Mech Cadet Yu Inspires and Entertains

Mech Cadet Yu (Vol. 1)

Greg Pak (writer), Takeshi Miyazawa (artist), Triona Farrell (colorist), & Simon Bowland (letterer)
BOOM!
January 10, 2018

Mech Cadet Yu is an homage to any manga where big robots fight bigger danger, a heartening story about friendship and coming of age, and a glowing look into writer Greg Pak’s inspirations and origins as a creator. It follows the story of Stanford Yu, a janitor’s-kid-turned-cadet at a futuristic training facility that grooms teenagers into pilots of enormous, semi-sapient mechs called robos. This first volume (covering issues #1-4) does everything I loved about shonen manga as a teen with—thus far—none of the horrible sexism that eventually pushed me away from the genre.
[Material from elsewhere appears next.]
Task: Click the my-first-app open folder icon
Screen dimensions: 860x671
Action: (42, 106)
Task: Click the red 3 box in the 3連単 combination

Mech Cadet Yu Cover. Mech Cadet Yu (Vol. 1); Greg Pak (writer), Takeshi Miyazawa (artist), Triona Farrell (colorist), Simon Bowland (letterer); BOOM!; January 10, 2018.

I was a Toonami child, and then a shonen teen. I loved the sense of adventure and the characters’ almost irreverent bravery in the face of absurd stakes; I loved the deep importance of friendship and bonds between the young protagonists. But as I got older, I began to see a trend regarding female characters in these stories: even if they were incredibly powerful, they were also treated incredibly poorly, if they were around at all.

Mech Cadet Yu lays the foundation for my favorite of all shonen tropes, The Power of Friendship, from the very jump (hah), showcasing the bonds between Stanford and his mother, Cadet Park and her father, and even the giant robos and their chosen cadets. While the friendships between Stanford and his fellow cadets feel relatively weak right now, this was only the first volume, and I can only imagine there’s more to come. The relationships, thus far, don’t feel gendered the way that the male-led shonen manga of my youth did. Mech Cadet Yu has navigated the gendered tropes of shonen stories by, as far as I can tell, simply ignoring them.

Buddy arrives. Mech Cadet Yu (Vol. 1); Greg Pak (writer), Takeshi Miyazawa (artist), Triona Farrell (colorist), Simon Bowland (letterer); BOOM!; January 10, 2018.

Of the four cadets in Stanford’s year, two are women, and the chief mechanic at the compound is an older woman with absolutely incredible hair. Women and female cadets appear en force in background scenes. Cadet Park, who takes the role of Stanford’s rival, is cold and conflicted but not unsympathetic; Cadet Sanchez is competent and efficiently friendly. The book makes no outright acknowledgement or commentary on their gender outside of simply treating them as characters, and the basic decency of it is tragically refreshing.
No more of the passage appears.